そして今夏、大会2日目の砲丸投げ13メートル17で3位に入り、ハンマー投げで日本一を掴み取った。「凄くうれしいのと、ワクワクというか、まだ実感できていない」と独特な鹿児島訛りで喜びを表現した。
「陸上じゃないとここまで来られなかった。バレーのままだったら、インターハイ出場も無理だったと思うので」
改めて今、競技転向を勧めてくれた先生や家族に感謝の気持ちを込める。それ以上に坂口自身が陸上の面白さを知った。
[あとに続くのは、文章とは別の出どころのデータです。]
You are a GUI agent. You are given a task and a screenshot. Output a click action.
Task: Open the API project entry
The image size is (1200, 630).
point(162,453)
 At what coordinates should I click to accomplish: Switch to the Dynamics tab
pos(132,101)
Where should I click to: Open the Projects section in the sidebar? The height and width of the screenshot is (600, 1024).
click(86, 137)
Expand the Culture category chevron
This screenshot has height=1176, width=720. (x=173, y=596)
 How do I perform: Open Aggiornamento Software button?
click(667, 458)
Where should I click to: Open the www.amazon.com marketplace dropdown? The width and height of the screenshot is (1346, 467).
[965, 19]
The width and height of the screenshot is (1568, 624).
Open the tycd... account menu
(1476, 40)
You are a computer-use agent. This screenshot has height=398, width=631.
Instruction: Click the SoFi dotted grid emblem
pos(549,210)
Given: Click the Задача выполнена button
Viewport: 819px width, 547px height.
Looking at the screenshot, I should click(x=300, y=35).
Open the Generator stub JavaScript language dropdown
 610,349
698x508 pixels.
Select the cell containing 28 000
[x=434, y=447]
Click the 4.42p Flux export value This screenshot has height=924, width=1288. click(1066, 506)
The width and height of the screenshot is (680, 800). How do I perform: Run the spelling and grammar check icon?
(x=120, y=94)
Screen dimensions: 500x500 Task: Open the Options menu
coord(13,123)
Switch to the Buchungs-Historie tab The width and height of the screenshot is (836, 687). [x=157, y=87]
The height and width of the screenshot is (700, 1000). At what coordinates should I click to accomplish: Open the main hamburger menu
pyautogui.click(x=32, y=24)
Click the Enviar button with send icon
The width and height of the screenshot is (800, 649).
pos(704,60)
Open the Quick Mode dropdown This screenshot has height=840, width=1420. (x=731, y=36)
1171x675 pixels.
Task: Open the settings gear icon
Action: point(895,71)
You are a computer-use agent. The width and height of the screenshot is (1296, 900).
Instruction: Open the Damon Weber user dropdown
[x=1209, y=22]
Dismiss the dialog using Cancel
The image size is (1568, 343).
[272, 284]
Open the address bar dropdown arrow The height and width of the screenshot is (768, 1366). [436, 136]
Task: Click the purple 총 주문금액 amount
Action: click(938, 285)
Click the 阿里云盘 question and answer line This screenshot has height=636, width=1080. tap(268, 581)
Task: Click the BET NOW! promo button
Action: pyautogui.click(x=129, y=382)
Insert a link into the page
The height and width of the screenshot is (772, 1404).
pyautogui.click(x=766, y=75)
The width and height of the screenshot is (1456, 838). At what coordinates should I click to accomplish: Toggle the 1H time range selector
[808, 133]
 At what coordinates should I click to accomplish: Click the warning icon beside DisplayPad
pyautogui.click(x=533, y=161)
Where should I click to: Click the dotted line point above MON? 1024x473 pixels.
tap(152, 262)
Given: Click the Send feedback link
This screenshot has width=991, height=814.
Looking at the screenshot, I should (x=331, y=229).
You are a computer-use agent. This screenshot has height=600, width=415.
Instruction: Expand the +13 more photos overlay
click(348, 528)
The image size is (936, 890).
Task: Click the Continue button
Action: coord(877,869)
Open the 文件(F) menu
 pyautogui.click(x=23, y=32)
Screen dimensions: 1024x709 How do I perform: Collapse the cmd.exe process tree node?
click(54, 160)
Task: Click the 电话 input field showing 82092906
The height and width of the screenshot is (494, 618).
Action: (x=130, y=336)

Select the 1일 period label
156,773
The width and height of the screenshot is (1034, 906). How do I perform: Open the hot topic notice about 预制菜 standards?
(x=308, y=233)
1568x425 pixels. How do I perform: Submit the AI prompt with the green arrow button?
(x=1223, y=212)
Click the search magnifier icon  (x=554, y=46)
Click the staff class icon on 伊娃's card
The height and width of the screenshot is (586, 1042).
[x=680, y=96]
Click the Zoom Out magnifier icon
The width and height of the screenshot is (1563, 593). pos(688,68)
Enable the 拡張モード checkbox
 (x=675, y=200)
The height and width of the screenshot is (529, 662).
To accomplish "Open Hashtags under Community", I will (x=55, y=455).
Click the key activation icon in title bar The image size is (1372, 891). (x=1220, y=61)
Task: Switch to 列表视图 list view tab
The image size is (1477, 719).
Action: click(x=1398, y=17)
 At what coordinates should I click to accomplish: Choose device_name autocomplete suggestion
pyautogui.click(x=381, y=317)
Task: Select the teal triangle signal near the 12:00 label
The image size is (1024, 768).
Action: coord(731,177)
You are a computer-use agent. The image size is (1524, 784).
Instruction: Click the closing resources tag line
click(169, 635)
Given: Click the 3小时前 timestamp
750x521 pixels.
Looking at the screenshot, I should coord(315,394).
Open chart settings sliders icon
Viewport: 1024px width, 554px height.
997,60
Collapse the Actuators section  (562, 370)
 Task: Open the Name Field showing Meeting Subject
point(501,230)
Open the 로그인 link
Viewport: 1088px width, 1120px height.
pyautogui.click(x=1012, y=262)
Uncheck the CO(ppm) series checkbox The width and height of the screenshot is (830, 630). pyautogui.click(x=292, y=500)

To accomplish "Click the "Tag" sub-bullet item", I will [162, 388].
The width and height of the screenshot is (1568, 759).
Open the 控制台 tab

「バレーは団体競技なので、自分がどう頑張っても出来ない部分もある。個人競技は自分との闘い。頑張れば頑張るほど記録が応えてくれる。そこが楽しいし、やりがいです」
次に狙うのは高校記録。10月のU20日本選手権(静岡)で、2021年に村上来花が樹立した62メートル88の更新を目指す。「最初からちゃんと試合の流れを作っていけるような選手になりたい」。日本一はあくまで通過点。レンズの奥の瞳は、もっと先を見ている。